Complex — Real scalability demands deep architecture, governance, and advanced formula mastery — far from “low code.”
Yes, it can be as complex as you want/need to make it. However one of the main aims of Power Apps is to empower the "citizen developer". The large majority of my apps have been quite simple replacements for Excel-based data sets with some functionality (view/add/edit, reports, emails etc) added. Power Apps is perfect for this and they can be done relatively low code.
Restrictive — Delegation limits, throttling, control ceilings, and data source constraints frequently slow down real‑world projects.

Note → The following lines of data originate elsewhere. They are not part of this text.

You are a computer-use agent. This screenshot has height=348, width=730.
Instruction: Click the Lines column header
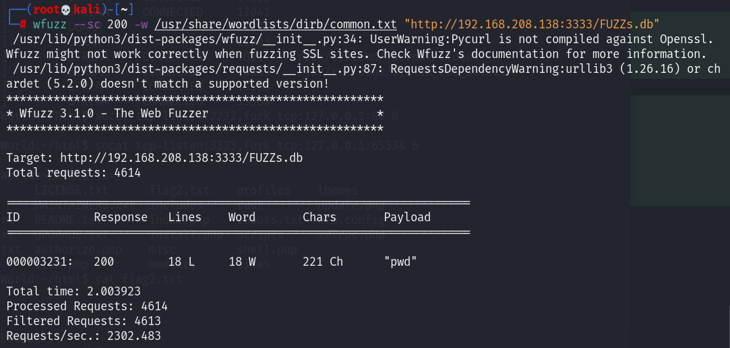pyautogui.click(x=185, y=217)
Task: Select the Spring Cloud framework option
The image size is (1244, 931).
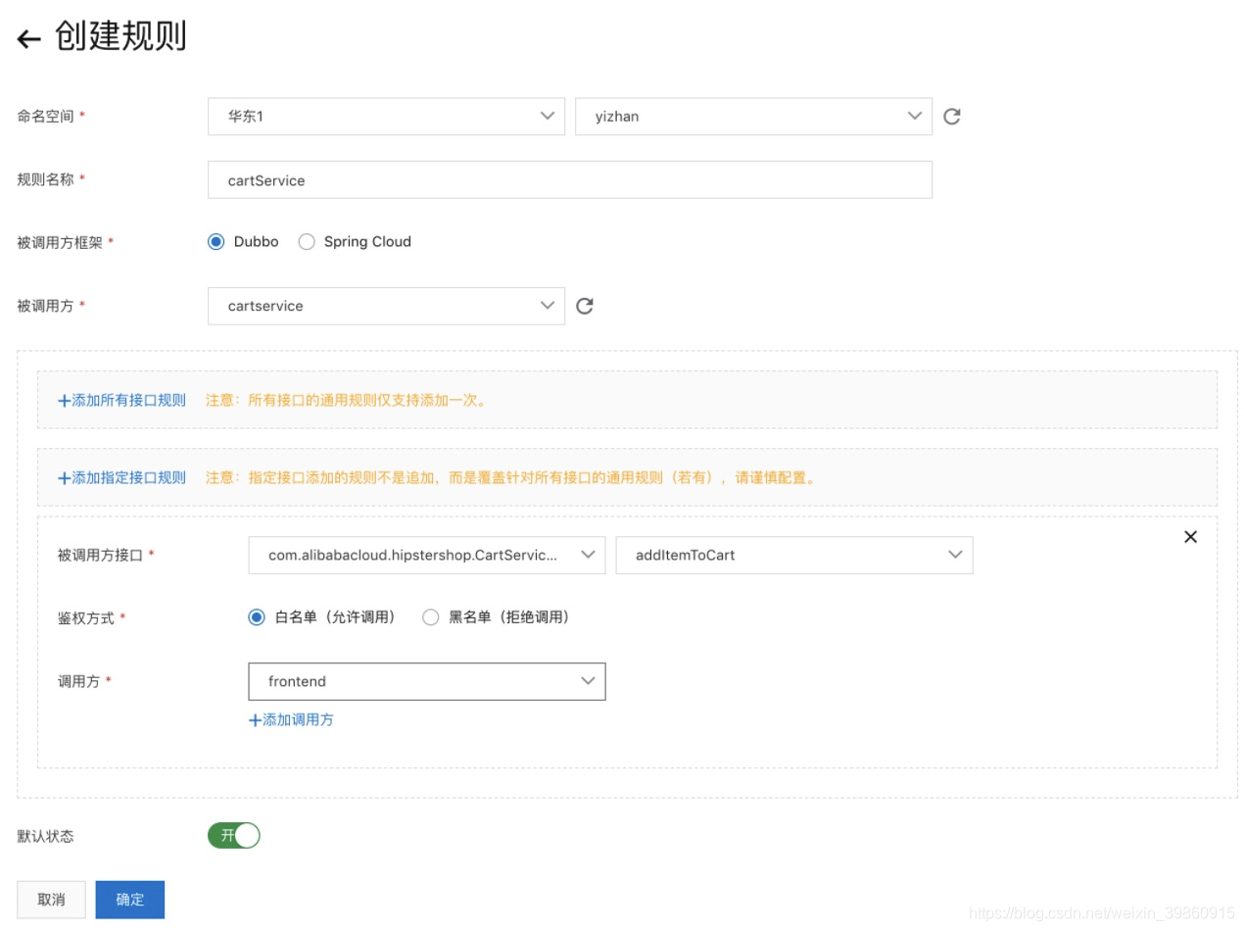Action: (x=307, y=242)
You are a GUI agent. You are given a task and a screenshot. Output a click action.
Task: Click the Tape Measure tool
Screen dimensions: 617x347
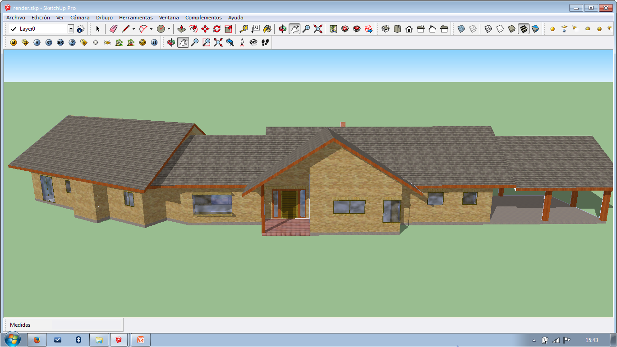pyautogui.click(x=244, y=29)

Yes - broadly speaking, there are some restrictions, particularly on larger data sets. I have found almost all perfectly manageable with a bit of planning on data structure (in line with my comments on the first point). Of course all of this is proportionate to the complexity and data size that is required,
Performance‑challenged — Load delays, connector bottlenecks, and inconsistent responsiveness make the user experience unpredictable.
I have found quite the opposite (within the context of my requirements as above). My users are both office and field based (iPads) and write hundreds of records daily including photos/file uploads. I have very little in the way of problems (except low-signal strength issues) with any data not being read and written properly and efficiently, in fact most comments are on how quick it responds, however you may have had a different experience with more complex code.
So I guess the issue is really around what functionality you expect Power Apps to replace. I suspect that (for the reasons you noted) Power Apps may not be the optimal solution for some "bigger end" system requirements, but it certainly has a role in a broad range of other diverse applications.